Chapter Three examines the representation of the Indian diaspora in Scotland in three popular Indian films and the Scottish produced Nina’s Heavenly Delights (2006), identifying both the cultural and economic logic behind the increasing use of Scotland as a ‘fantasy tourism’ space for the new global Indian middle class, and the ways in which these films are also used ‘to explore the South Asian diaspora’s financial success, and the maintenance of middle-class Indian values in a foreign environment’ (p. 74).  Chapters Four and Five examine the horror genre, specifically the Loch Ness monster movie and werewolf movies respectively, arguing that the former is a knowing repackaging or ‘auto-exoticising’ of established myths of Scotland, while the later represents a kind of return of the tartan repressed in monstrous form.  

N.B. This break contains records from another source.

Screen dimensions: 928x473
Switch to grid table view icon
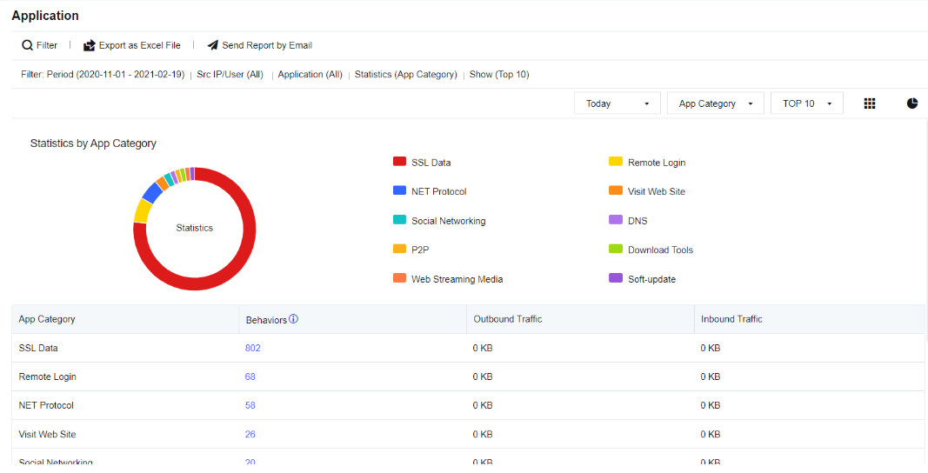click(869, 103)
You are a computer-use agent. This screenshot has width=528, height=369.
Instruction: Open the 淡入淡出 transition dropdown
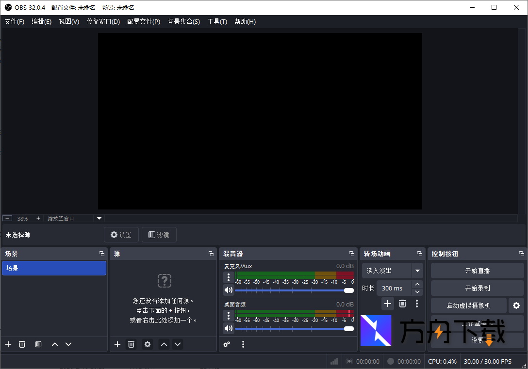392,271
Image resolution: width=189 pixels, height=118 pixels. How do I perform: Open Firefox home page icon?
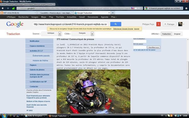(186, 8)
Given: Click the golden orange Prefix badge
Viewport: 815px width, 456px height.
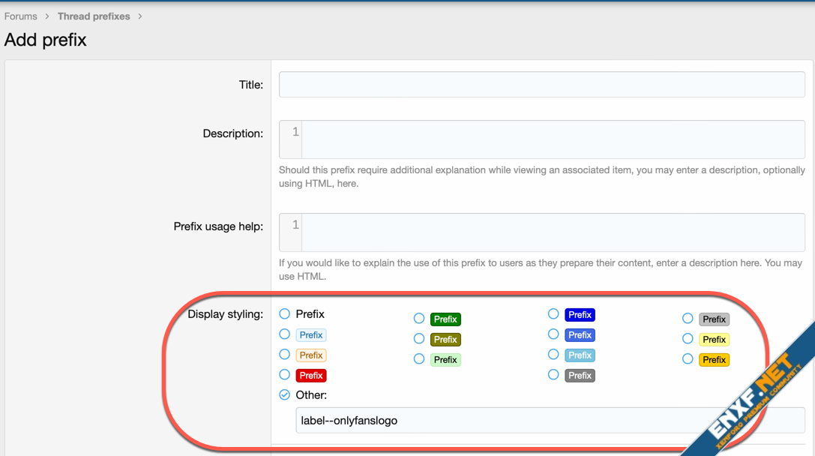Looking at the screenshot, I should point(714,359).
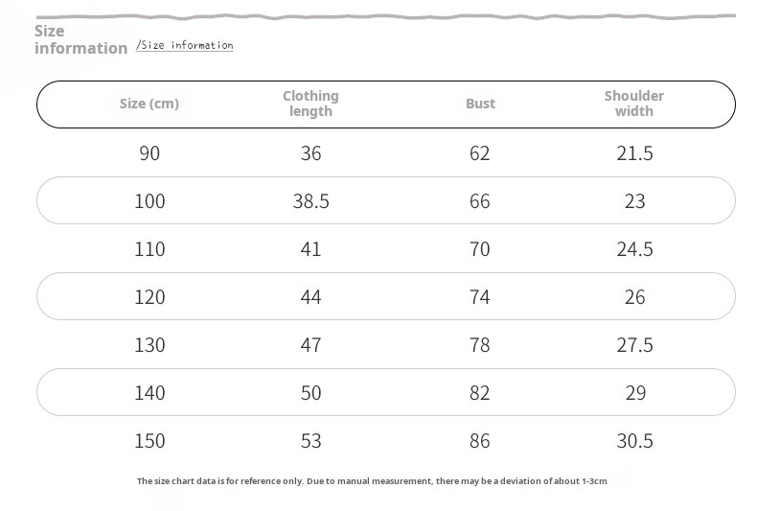Select the size 150 cell
The width and height of the screenshot is (757, 511).
tap(149, 441)
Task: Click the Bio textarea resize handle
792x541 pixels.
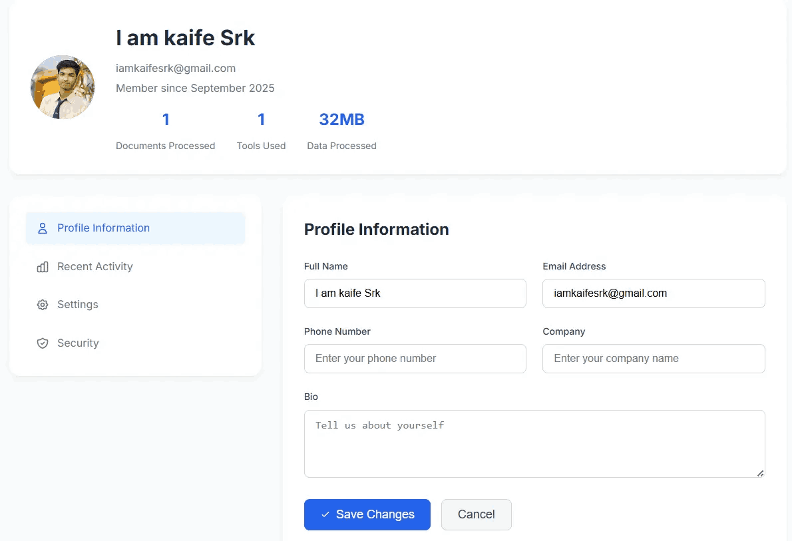Action: pyautogui.click(x=760, y=472)
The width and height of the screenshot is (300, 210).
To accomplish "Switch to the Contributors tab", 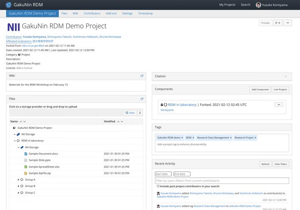I will pos(92,13).
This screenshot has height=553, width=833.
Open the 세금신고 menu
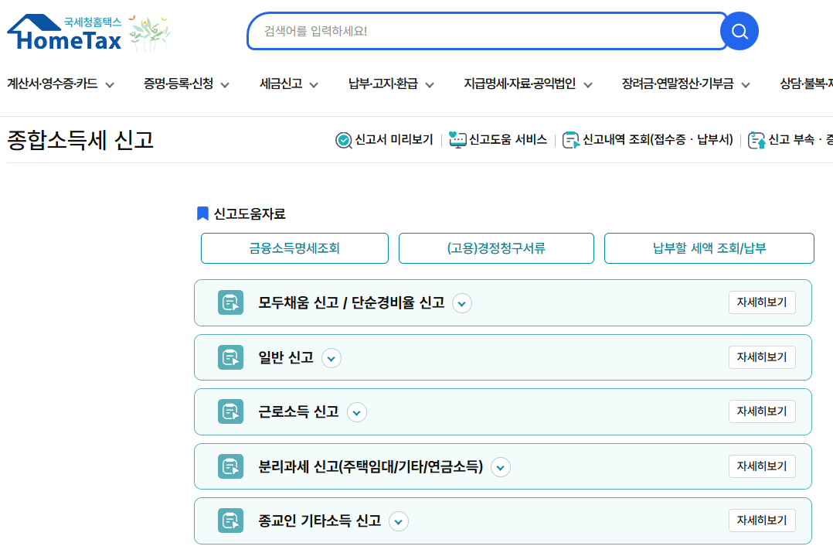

Chapter Six examines the costume drama and the increasing narrative focus of their historical spectacle on women, arguing that in The Governess (1998), for instance, Scotland again functions for its female protagonist ‘as a Romantic, Gothic restorative space’ (p. 144), but one which facilitates a reconsideration of diasporic Jewish and female subjectivity.  Similarly, Chapter Nine argues that the female friendship film, influenced by the episodic and distinctly cinematic aesthetics of the US Indie film tradition, provides a narrative space for the exploration of female autonomy, sisterhood and interiority.  Diaspora is also the focus of Chapter Seven, which argues that the ‘families’ of the gangster genre enable a narrative exploration of dispersed immigrant communities and the continuities of experience and identity between their local and global members.  

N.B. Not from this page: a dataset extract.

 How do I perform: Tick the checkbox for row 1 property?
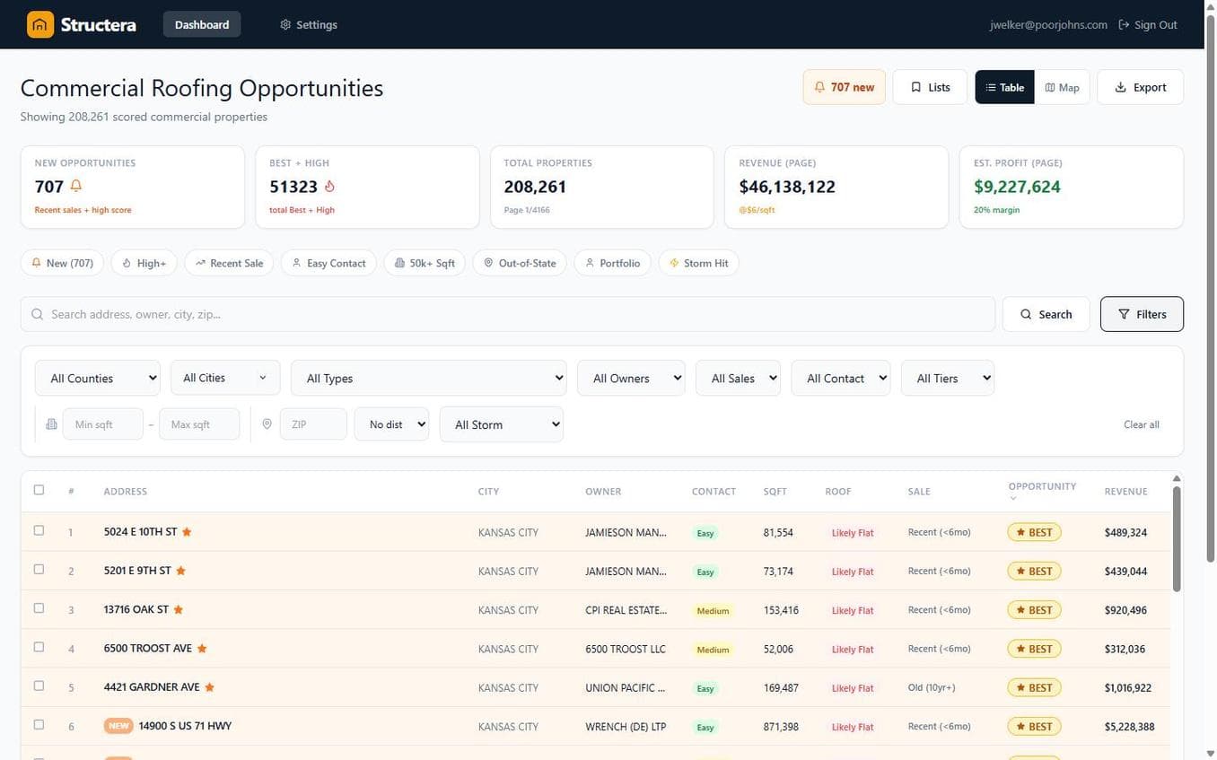point(39,530)
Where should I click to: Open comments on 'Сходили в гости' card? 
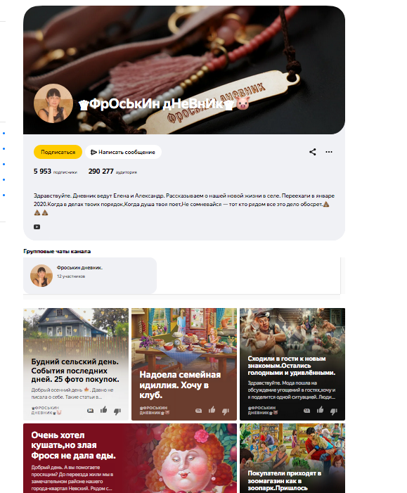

Chapters Eight and Ten are concerned with Scottish social-realism and art cinema. While this is more familiar terrain for academic discussions of Scottish film, the focus is again on the transnational: the ways in which the national is eclipsed by the local/global in the ‘universalised post-industrial masculinity’ (p. 193) of the social-realist melodrama; and the way in which the ‘self-exoticising’ Scottishness of earlier art cinema (cf. Young Adam, 2003), proved a less successful strategy for international festival circuit success than the deployment of a contemporary European art cinema aesthetic (cf. Red Road, 2006).  

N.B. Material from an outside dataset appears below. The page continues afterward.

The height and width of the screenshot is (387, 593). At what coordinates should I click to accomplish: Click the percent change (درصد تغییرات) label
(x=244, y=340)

Across the book, the author carefully avoids replacing the negative assessment of the socalled regressive discourses structuring earlier Scottish film with an uncritical celebration of the auteurs of the ‘New Scottish Cinema’. Rather he identifies the ways in which across a wide range of film narratives a multitude of real and fantasy Scotlands are constructed, Scotlands populated by protagonists whose identity is a negotiated process of becoming shaped by a variety of transnational forces.  As Martin-Jones writes, the film making sector in Scotland is once more in a period of uncertainty.  What is certain, however, is that future film making in Scotland will take place in an economic and cultural territory that is both local and global, a space his excellent book has productively mapped.